[Stored records]
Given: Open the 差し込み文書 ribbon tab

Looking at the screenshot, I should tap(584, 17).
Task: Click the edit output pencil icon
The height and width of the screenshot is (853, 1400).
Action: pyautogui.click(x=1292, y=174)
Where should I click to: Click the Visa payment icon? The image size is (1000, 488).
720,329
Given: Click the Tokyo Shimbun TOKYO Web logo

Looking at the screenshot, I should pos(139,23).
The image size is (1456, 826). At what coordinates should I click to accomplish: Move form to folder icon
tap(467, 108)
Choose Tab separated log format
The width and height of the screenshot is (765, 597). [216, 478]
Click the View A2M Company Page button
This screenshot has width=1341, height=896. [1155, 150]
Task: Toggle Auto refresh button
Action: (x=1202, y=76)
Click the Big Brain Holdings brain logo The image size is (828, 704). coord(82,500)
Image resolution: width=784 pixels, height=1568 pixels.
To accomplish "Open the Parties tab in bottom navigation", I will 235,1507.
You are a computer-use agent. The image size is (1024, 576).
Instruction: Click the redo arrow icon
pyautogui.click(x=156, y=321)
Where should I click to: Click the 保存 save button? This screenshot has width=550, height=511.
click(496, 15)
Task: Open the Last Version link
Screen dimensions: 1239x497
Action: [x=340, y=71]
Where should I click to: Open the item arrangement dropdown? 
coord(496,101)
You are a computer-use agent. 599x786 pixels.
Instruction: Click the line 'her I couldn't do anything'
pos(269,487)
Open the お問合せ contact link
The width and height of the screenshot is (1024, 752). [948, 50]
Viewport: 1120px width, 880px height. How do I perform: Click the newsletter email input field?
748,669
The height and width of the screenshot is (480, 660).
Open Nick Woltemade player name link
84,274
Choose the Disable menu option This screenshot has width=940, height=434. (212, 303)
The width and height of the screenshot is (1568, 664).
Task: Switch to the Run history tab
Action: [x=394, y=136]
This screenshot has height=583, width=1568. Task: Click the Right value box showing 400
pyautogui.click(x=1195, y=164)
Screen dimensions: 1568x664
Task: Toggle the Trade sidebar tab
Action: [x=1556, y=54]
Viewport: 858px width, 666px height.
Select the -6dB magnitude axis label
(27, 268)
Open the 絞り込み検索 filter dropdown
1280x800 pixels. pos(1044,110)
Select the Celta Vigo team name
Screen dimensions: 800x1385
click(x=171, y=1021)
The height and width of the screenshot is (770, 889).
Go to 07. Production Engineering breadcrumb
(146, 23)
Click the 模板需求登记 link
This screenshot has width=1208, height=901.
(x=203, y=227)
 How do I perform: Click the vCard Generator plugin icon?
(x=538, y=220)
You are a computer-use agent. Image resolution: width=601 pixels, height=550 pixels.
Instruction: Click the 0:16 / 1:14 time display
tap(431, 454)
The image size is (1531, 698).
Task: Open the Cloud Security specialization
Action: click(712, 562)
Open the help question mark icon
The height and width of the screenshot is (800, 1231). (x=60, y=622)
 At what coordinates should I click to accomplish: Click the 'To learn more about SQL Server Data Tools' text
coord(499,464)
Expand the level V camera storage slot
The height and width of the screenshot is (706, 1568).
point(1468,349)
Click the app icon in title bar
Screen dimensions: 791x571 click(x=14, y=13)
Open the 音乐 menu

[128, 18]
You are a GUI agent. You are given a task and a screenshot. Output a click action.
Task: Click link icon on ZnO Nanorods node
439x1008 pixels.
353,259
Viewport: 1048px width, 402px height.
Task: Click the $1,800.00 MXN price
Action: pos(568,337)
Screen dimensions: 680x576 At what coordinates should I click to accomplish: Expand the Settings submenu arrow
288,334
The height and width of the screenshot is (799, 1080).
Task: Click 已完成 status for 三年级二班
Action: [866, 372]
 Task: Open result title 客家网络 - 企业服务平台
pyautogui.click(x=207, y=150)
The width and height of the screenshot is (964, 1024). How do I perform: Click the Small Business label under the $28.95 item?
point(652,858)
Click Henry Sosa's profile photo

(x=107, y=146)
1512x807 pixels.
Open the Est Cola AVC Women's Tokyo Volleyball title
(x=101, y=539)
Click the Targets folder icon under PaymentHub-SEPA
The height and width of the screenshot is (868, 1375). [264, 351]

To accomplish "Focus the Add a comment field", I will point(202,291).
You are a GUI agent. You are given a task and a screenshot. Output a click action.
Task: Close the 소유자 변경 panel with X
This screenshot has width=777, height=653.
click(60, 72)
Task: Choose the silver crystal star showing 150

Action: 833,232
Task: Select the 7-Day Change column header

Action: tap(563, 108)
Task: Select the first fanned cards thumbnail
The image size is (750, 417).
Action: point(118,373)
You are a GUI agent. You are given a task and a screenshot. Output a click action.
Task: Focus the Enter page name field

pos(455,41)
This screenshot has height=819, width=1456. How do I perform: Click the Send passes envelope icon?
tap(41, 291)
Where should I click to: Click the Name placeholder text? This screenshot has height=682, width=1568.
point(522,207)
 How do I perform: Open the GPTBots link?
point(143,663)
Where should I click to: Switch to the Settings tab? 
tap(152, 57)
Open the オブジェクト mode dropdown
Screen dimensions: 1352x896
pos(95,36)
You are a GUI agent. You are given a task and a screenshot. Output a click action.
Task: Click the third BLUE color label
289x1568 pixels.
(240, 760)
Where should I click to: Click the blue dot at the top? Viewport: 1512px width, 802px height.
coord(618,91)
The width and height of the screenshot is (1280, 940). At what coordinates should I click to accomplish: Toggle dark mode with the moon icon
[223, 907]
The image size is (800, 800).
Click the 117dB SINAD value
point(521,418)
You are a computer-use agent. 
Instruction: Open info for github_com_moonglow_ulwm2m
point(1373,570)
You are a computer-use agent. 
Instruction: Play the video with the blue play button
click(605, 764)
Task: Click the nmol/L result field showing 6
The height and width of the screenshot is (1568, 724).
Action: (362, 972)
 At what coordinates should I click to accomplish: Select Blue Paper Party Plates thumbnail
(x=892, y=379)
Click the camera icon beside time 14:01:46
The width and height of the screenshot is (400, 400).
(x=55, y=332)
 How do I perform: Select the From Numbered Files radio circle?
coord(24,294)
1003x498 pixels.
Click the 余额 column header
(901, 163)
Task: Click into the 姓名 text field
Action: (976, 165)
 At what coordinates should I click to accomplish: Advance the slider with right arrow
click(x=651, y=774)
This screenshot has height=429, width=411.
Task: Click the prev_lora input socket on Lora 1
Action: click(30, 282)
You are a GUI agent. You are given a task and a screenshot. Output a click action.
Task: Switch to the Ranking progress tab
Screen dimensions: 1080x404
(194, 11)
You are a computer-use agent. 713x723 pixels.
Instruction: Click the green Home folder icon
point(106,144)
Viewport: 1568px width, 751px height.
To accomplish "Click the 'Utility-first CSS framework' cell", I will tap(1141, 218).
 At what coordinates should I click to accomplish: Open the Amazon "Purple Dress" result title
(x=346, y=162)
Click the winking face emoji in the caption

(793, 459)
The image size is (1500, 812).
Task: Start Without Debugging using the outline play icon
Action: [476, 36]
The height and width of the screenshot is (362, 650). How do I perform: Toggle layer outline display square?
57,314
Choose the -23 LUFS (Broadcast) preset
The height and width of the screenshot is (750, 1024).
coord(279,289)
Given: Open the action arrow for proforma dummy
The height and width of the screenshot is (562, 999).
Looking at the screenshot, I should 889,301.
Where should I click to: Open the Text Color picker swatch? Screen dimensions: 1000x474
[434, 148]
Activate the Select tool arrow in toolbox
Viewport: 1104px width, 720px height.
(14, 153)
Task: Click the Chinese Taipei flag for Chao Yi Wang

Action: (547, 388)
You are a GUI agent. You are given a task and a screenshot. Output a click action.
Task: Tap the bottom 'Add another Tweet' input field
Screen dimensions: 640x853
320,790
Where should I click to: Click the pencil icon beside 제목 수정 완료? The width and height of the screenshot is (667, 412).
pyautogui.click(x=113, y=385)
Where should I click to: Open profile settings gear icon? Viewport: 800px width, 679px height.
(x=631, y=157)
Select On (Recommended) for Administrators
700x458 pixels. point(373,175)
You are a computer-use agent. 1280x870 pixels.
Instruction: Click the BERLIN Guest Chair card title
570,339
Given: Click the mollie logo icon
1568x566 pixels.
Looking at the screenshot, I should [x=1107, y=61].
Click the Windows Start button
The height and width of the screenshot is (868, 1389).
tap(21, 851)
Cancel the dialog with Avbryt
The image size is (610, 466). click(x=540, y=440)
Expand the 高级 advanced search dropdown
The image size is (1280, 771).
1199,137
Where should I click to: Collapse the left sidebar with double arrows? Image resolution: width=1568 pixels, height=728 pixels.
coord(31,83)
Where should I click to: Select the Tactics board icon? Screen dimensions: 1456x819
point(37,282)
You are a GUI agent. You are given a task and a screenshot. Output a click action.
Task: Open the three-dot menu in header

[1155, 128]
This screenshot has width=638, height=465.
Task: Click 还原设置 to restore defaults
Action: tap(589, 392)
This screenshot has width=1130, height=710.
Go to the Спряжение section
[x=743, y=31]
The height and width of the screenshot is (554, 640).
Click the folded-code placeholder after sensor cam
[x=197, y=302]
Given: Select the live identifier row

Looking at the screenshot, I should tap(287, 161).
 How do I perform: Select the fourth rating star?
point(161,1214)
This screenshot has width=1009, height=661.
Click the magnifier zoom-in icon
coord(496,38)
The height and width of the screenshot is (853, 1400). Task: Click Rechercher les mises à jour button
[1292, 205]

Exercise description:
Each line from the one holding "Click the magnifier zoom-in icon" to the end of the data above goes into the answer exactly as written, and no other line does.

Task result:
Click the magnifier zoom-in icon
coord(496,38)
The height and width of the screenshot is (853, 1400). Task: Click Rechercher les mises à jour button
[1292, 205]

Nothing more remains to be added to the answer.